Are there any goals that you are currently working towards?

I don’t really have any at the moment, but I am grateful to be able to enjoy every day with joy and a healthy body. I’m sure if I spoke more English, I might have more of a goal.

I think my children are actually happy that I don’t speak much English. If I did, they would be worried that I might travel far away without them knowing. But I enjoy my life every day.

Also in Japan right now, the term P.P.K, pin-pin-korori* is a trend. I pray for this every day. (She said with a laugh)

*Pin-Pin-Korori (PEEN-PEEN-KOROREE) – a term to describe living a very healthy life, and then having a painless death.

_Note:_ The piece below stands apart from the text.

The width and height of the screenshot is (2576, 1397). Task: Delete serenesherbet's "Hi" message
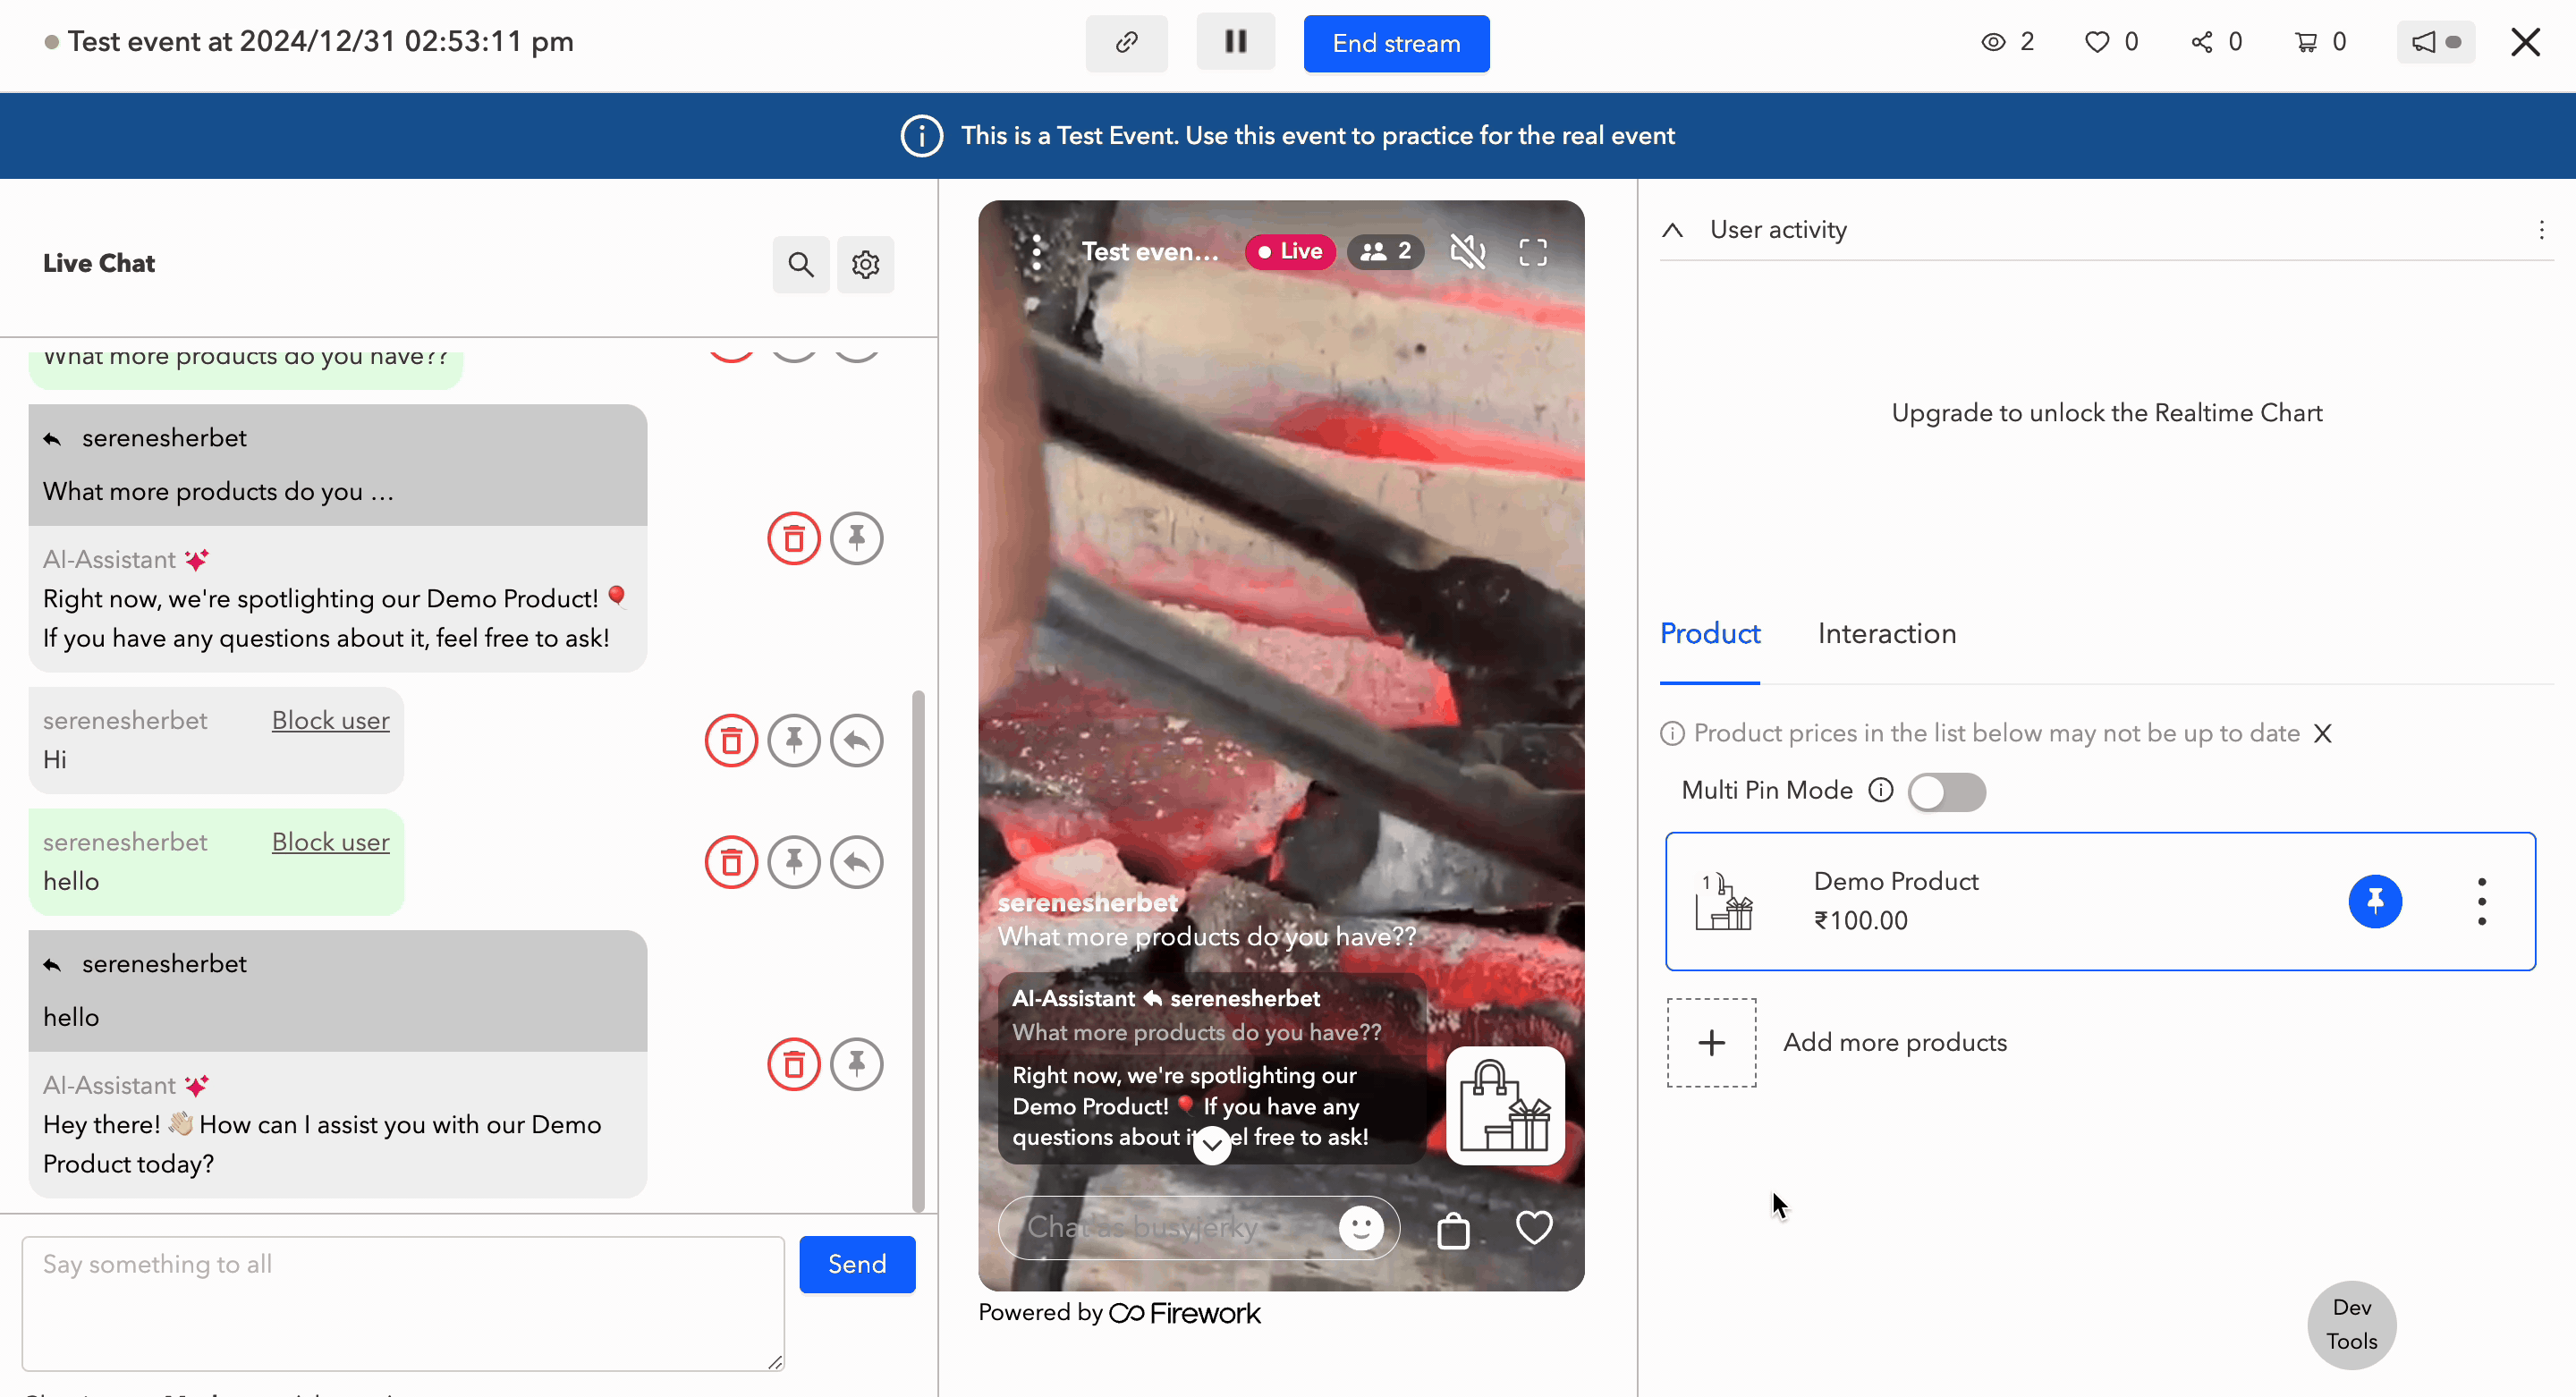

What contributes to your happiness?

I think health is number one. To be able to live life without relying on or burdening my children.

What is the most important thing to you back when you were in high school?

I never went to high school. Once I graduated from junior high school in my small village in Wakayama, I longed for somewhere more spacious. I moved out to Minoh City in Osaka, where I lived as a maid learning proper manners (gyogi minarai). I was hoping to move to an even more spacious place, when talks of marriage with my late husband happened and I hopped over to the United States when I was age 25. I was a picture bride. I left Japan by boat from the Kobe port, and arrived in San Pedro.

I was a rather quiet girl, but brimming with curiosity. Back then, I constantly wanted to move to somewhere more spacious.

What sustains your quality of life?

I think socializing with everyone here [at Seinan].

And also, being able to spend quality time with my children, and living a life without any worries.

In fact, since I moved to the United States, I am the happiest right now. Every day, I am happy. Who would have ever thought such happiness was in store for me at this stage in my life!